I was born in London, and I spent most of my early life moving in and out of Britain from England to Barbados.

I was in the middle of a custody battle between my parents, and all the moves meant that I didn’t have a normal, average upbringing.

Without going too much into it, there was one incident after I came to England where I ended up in hospital on a life support machine with a tube sticking out of me. That was when I was three years old.

After the incident, I had lots of medical issues. I am partially blind in my left eye, and back then, I wasn’t able to walk, I wasn’t able to talk, I couldn’t stand up.

Instead of going back to Barbados again, I stayed in England and moved in with my adopted parents, who were able to look after me because they were more financially stable.

My schooling was very different from the average. Because of my physical disabilities, I was kept back. I also suffered from bullying and I remember having things taken from me.

They had lots of different abilities in the classroom and when I was in year 9, 10, and 11 they focused more on the higher sets and us little people were left at the bottom.

So I didn’t get a GCSE grade because no one paid that much attention to me when I was in school. It was always ‘higher grades, higher grades, higher grades.’ We’d almost be stuck in a classroom with a teacher not teaching us because they would be like ‘what’s the point in
teaching you?’

Being a black female in England today is hard. Not only am I black, and a female, I’m disabled, and growing up wasn’t a piece of cake.

Everybody always held me back. When I finished college for the first time after I got my admin qualification, my dad wanted me to work as a cashier, but I didn’t want to.

I had my own plans. I aspired to be a manager of my own business and to be something better than what the system wants. I moved away from home and lived in a hostel for two years.

For the first year, I was getting myself together and learning how to look after myself again. It was almost like learning from scratch and teaching yourself how to do things.

After my second year in the hostel, I was like ‘I need to get off my bum.’ I decided to get another qualification, and I took myself to college.

When I was at college, one of our tutors said to us that Babbasa was offering a 6-week enterprise course, and I thought, why not?
After I completed the enterprise course, Babbasa got me a mentor, called Amy, who was absolutely amazing.

She helped me to understand what I wanted to do, and got me onto different programmes that I needed to achieve it.

Before that, year after year, I was doing different courses, not finding where I wanted to go, but Babbasa gave me a structure to help me understand what I was good at and what I needed to work on.

They set up interviews for me as well, which were really really helpful.

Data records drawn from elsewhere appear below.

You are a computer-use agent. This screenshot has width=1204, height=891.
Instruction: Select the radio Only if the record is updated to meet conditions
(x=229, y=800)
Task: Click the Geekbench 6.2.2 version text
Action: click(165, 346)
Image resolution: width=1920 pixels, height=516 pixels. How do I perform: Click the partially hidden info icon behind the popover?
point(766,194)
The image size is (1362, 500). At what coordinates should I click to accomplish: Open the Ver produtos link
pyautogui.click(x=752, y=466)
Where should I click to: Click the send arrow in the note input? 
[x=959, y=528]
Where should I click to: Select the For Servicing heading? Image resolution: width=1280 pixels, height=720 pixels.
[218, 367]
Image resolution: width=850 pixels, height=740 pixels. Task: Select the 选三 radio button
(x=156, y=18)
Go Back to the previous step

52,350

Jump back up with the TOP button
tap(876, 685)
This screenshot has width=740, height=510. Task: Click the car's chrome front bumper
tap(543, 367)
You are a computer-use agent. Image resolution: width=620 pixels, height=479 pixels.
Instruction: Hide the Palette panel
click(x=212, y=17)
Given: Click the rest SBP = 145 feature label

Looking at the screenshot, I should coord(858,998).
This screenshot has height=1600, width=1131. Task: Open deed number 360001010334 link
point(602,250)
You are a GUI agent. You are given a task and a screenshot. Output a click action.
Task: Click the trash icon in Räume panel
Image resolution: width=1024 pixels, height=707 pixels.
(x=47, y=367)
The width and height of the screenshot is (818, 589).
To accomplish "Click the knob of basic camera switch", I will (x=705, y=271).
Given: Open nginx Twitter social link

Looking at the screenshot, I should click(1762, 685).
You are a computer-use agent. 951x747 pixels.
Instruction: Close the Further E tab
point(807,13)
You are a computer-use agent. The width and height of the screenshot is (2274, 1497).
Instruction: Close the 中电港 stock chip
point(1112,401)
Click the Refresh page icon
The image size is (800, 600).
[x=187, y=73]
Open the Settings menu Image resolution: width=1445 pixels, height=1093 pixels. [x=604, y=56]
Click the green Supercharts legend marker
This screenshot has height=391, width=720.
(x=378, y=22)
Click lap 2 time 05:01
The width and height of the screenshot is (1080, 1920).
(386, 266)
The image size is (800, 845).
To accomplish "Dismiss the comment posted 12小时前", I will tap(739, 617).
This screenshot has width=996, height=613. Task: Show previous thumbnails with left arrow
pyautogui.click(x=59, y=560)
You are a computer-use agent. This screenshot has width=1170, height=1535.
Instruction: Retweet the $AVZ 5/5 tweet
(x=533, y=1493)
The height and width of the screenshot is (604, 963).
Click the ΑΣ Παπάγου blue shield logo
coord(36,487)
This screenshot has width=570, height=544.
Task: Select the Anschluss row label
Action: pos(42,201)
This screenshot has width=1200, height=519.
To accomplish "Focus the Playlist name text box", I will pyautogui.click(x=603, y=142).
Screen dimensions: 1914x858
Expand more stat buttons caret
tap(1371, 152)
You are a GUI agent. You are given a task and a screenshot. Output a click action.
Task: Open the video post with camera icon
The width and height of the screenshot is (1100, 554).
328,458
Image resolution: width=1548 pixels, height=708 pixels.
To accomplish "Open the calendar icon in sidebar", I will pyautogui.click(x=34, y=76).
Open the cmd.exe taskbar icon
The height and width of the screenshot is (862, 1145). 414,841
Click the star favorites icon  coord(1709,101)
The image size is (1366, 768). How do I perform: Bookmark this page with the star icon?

When I first started with Babbasa, I wanted to go into business and that’s gradually changed. I’m now hoping to become a social worker.

The team is really really lovely, and I get great support with what I want to do. Babbasa helped me to get onto a course to finish my maths, and I’ve now finished my GCSE’s and passed in sociology, psychology, and maths.

I don’t know many companies that are like Babbasa. I think the support systems are amazing. I met the Mayor of Bristol. I never thought I’d do that. 

I also won a community award with Babbasa and got a chance to go to the Royal Wedding, which was really nice.

I went from being very quiet and barely speaking during class, to being able to actually stand up and speak to a room filled with 100 people. 

That’s the confidence that Babbasa gave me. That’s the confidence that I gained from them.

I’ve got a flat to myself, and I’ve got no one telling me to wash up. I love my job. It’s not the easiest of jobs, but this is just a stepping stone for the minute. It’s just to pay my bills.

I’ve been doing an internship as a family council member with the Department of Education, and as part of that, I’ve been shadowing people in the industry and following their daily duties.

I’m still looking to become a social worker, and my experience in education is a big part of why I want to do that. I hope I can educate teachers on well-being, mental health, and knowing that it’s ok to be upset.

I’m hoping to work with the council in changing the current education system in the region. I’ve been sharing my personal feelings and my struggles in school. 

I’m a poet as well, so I write and produce my own poetry. I’ve got to perform at some big events in Bristol. I’ve always loved singing/rapping – but I’ve never known how to put my thoughts into words so poetry helps me to share my story.

 I’ve recently been part of a homelessness campaign with Bristol City Council to help young people get off the streets of Bristol.

 I have written a letter about my experience of being homeless, and it’s now live on the Bristol City Council website and posters are on bus stops in the City centre.

Daniella’s has shared her story across Bristol to help prevent homelessness

 It’s an amazing project and I’m proud to be part of it.

In ten years’ time, I’ll be on a white beach with blue water, sun setting, I’ll be running my own business and I’ll hopefully be married and I’ll maybe have one or two children running around and maybe have my in-laws around.